その音量、本当にあなたのためですか。リモコンの「+」を押し続けても、満たされない夜があります。
はじめに
「テレビの音、もう少し小さくして」
そんな一言を、家族から言われた経験はないでしょうか?。
ニュースのアナウンサーの声は聞き取れるのに、ドラマの台詞になると急に聞こえづらくなる。
ボリュームを上げれば今度は効果音が大きすぎて、隣の部屋で眠る子どもや、壁の向こうのご近所さんが気になってしまう。
この「もどかしさ」は、決してあなただけのものではありません。
総務省の調査でも高齢化が進む日本では、テレビ視聴環境の悩みは世代を超えて広がっています。

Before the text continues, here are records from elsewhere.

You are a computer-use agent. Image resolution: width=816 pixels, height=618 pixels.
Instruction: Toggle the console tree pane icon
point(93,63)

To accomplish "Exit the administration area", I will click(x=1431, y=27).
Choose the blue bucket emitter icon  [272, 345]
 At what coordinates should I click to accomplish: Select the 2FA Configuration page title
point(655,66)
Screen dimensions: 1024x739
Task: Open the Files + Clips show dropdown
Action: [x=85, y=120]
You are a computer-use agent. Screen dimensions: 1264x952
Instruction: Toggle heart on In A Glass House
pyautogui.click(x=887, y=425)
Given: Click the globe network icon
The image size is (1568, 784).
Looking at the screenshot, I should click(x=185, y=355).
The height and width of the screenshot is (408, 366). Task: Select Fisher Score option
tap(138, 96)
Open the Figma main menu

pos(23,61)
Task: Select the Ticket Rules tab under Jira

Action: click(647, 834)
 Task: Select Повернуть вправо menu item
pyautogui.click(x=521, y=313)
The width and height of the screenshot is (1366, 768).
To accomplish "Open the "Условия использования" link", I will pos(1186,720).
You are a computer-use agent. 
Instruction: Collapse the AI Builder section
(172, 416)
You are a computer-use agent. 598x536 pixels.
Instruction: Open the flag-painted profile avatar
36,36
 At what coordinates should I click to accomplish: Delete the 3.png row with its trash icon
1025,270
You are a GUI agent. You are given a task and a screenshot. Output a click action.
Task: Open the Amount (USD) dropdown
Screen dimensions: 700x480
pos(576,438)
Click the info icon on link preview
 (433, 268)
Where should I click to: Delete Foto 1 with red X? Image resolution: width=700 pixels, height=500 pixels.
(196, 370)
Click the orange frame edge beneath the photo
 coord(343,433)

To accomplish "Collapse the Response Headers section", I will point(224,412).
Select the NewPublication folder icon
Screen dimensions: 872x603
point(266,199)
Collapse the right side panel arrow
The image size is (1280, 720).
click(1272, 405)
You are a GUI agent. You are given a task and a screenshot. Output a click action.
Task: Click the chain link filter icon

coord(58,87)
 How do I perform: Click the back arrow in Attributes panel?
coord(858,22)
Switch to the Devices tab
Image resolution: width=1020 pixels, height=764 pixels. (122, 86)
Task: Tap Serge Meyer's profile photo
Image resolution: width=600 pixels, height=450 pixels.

そんな日常の小さなストレスに、真正面から向き合った一台があります。
それが、大阪・東大阪で生まれたブランド「LITHON(ライソン)」が手がける「ワイヤレススピーカー SP-15 KABS-016A」です。
このスピーカーは、テレビ本体の音量を上げることなく、あなたの手元だけで音声をはっきりと届けてくれる、いわば「自分専用の小さな音響席」のような存在です。
家族の眠りを妨げず、自分だけはしっかり聞こえる。
そんな絶妙なバランスを、どうやって実現しているのか。
そして、この製品を生み出した「LITHON」とは、いったい何者なのか。
ユニークな家電で世間をたびたび騒がせてきた、その素顔に迫っていきます。
最後まで読んでいただければ、冒頭の「その音量、本当にあなたのためですか」という問いの意味が、きっと腑に落ちるはずです。


LITHONとは
企業詳細
「LITHON(ライソン)」は、ライソン株式会社が展開する日本の生活家電・生活雑貨ブランドです。
ブランド名の由来は、なんとも前向きなものです。
「LITHON」は「LIFE(生活)」と「MARATHON(マラソン)」を組み合わせた造語で、生活の中でより快適に、より長く使ってもらえる製品でありたいという想いが込められています。
人生というマラソンに、そっと寄り添う家電。
その名前を聞くだけで、つくり手の温度が伝わってくるようです。
会社の基本情報を整理しておきます。
本社は大阪府東大阪市御厨南2-1-33に置かれ、設立は1991年2月2日です。代表取締役は山俊介氏、資本金は2,050万円です。さらに東京都港区高輪に東京支社も構え、関西本社・東京支社という国内二拠点での事業体制を整えています。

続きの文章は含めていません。